This is indeed the way the sport ends, not with a bang but …. with a
whimper!
The decision has been made, Max has given in on the things that the TWG
couldn’t control anyway (Launch and traction control live on till the end of
the season) but won on the rest. No changes to qualifying, no refuelling or
set-up changes post qualifying session 2, something I can’t even say
without having a sneering italicisation. The changes stay and the fans, as I
suggested, stay away. 50,000 at San Marino for the race weekend (I think it
was 7 on the Friday and 11 – including 3 lost English tourists - on
Saturday). Not too bad, only 100,000 down on a few years ago. Oh, that’s
right, the tickets are too expensive, it’s not that the lead-up sessions are
boring. The tickets are indeed too expensive, but when you have a roadshow
like F1 to support and you have driven the fans into a state of catatonic
indifference you have to charge the few diehards who can’t play golf a
fortune to cover the costs. Given where it’s all heading I think they will
look back enviously at those huge crowds of 50,000.
Max is hinting that he may not stand for a 4th term after his current round
ends in 2005. Wise move Mr Mosley, although it’s not the age that’s the
problem, it’s the senility! You have managed to kill F1 (with Bernie’s
help of course) please don’t stay to give the eulogy.

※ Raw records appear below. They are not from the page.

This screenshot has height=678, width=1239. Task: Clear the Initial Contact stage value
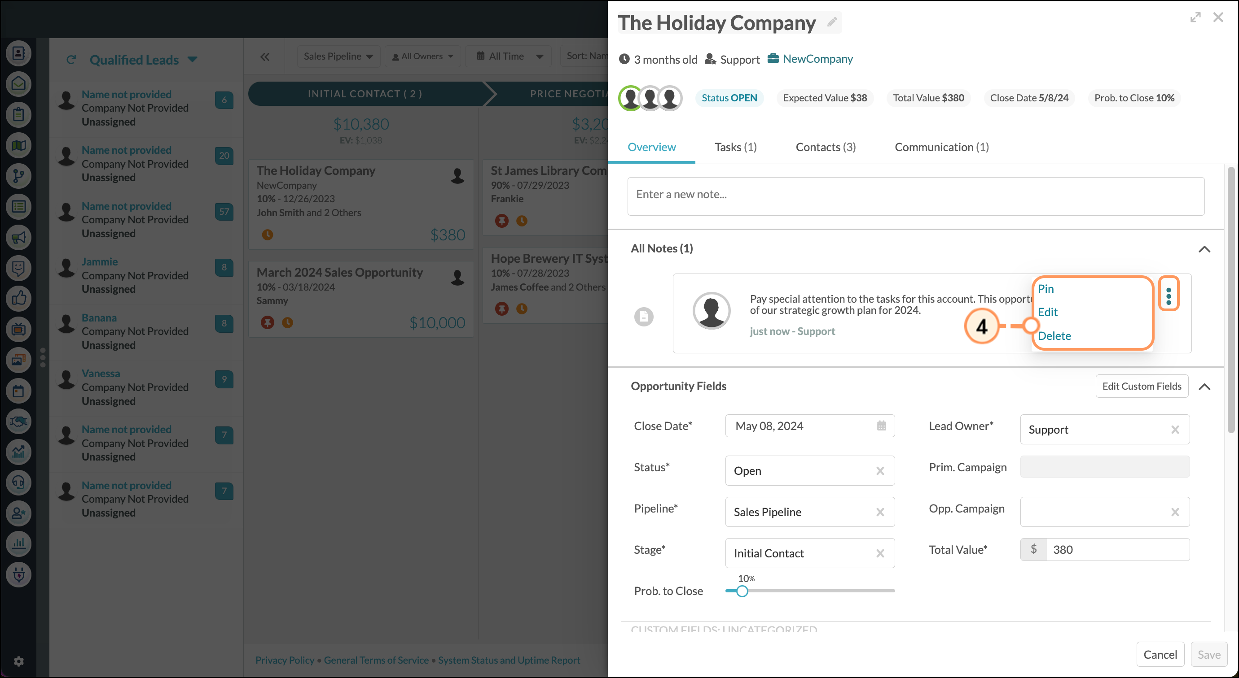coord(880,554)
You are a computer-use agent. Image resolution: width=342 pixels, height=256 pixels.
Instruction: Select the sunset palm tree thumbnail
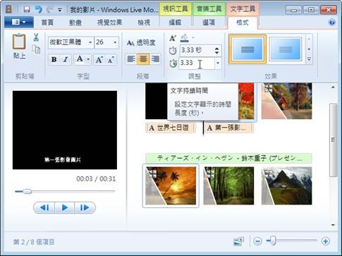click(171, 185)
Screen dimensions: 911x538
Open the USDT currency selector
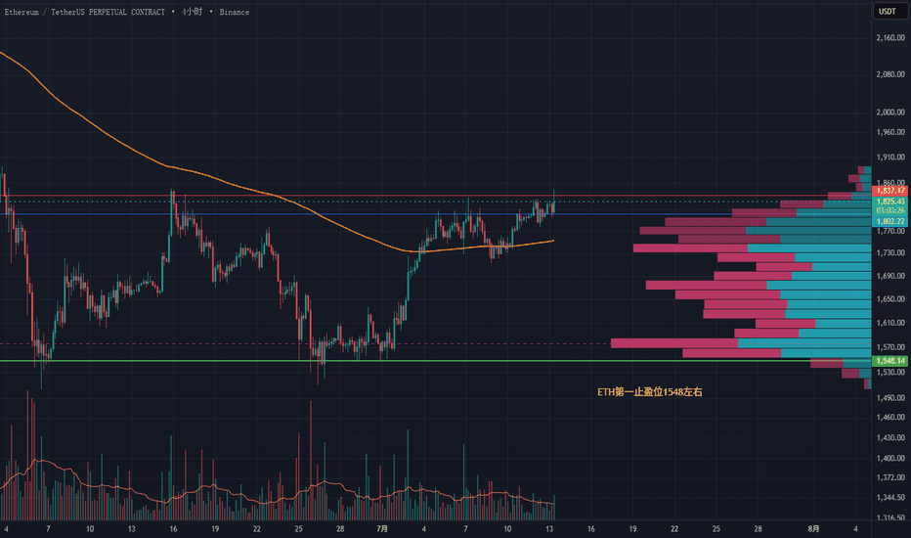[888, 11]
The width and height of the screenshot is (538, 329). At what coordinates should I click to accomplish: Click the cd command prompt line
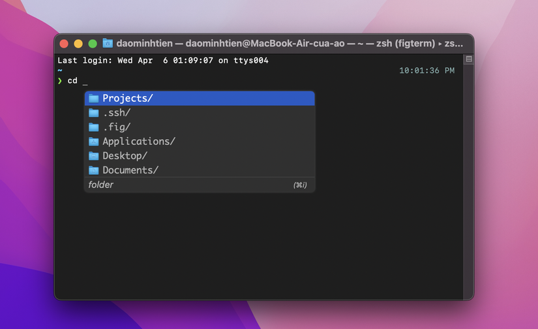[x=72, y=81]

This is the way the world ends
This is the way the world ends
This is the way the world ends
Not with a bang but a whimper.
T.S. ELIOT- 1925
To give you some idea of how ‘successful’ the rule changes have been,
based on Britains Sunday Times’ Rich List, F1’s commercial and media
rights have plunged in value by £2,000m to a paltry £800m in the space of 12
months. Of course this fall is also an impact of the rule changes that didn’t
happen, like aerodynamic and tyre property changes that would have enhanced
overtaking. Don’t spare too much sympathy for Bernie though, he still
manages 3rd place among the wealthy brits.
Trulli must have the same motivational trainer Ralf has used for the first
three races. His performance at San Marino was terrible even before he latched
onto the excuse of having to use the T car. Having said that, once again the
stupidity of the new rules raises its ugly head. How can a group (the FIA)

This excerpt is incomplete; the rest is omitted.